── Records shown
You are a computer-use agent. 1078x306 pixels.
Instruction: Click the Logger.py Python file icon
────
── Records shown
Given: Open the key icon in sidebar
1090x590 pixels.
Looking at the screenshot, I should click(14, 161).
────
── Records shown
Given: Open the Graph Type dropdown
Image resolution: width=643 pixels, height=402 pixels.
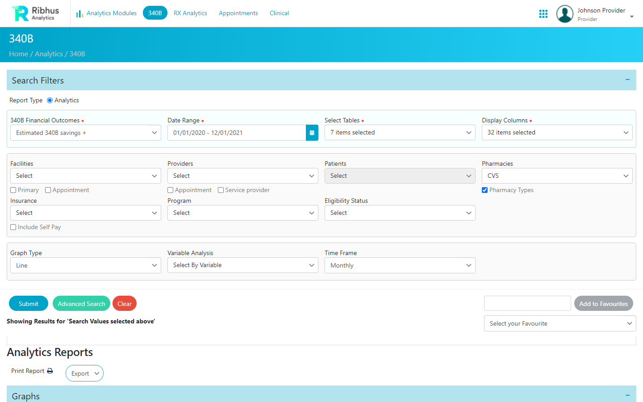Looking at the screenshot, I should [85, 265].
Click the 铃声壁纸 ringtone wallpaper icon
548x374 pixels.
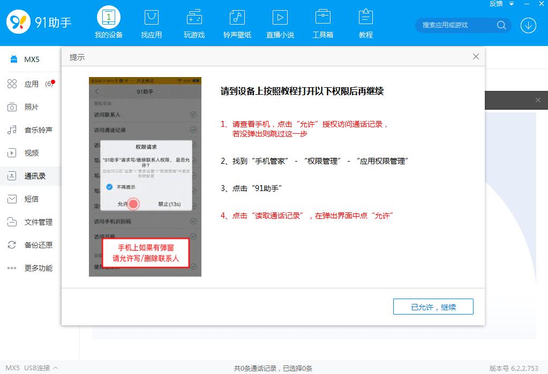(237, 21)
────
> [Work instructions]
Turn the items starting at the line containing "You are a computer-use" and ending at the line containing "Instruction: Click the" into a numbered list, leaving out blank lines.

> [Output for this task]
1. You are a computer-use agent. 1078x306 pixels.
2. Instruction: Click the Logger.py Python file icon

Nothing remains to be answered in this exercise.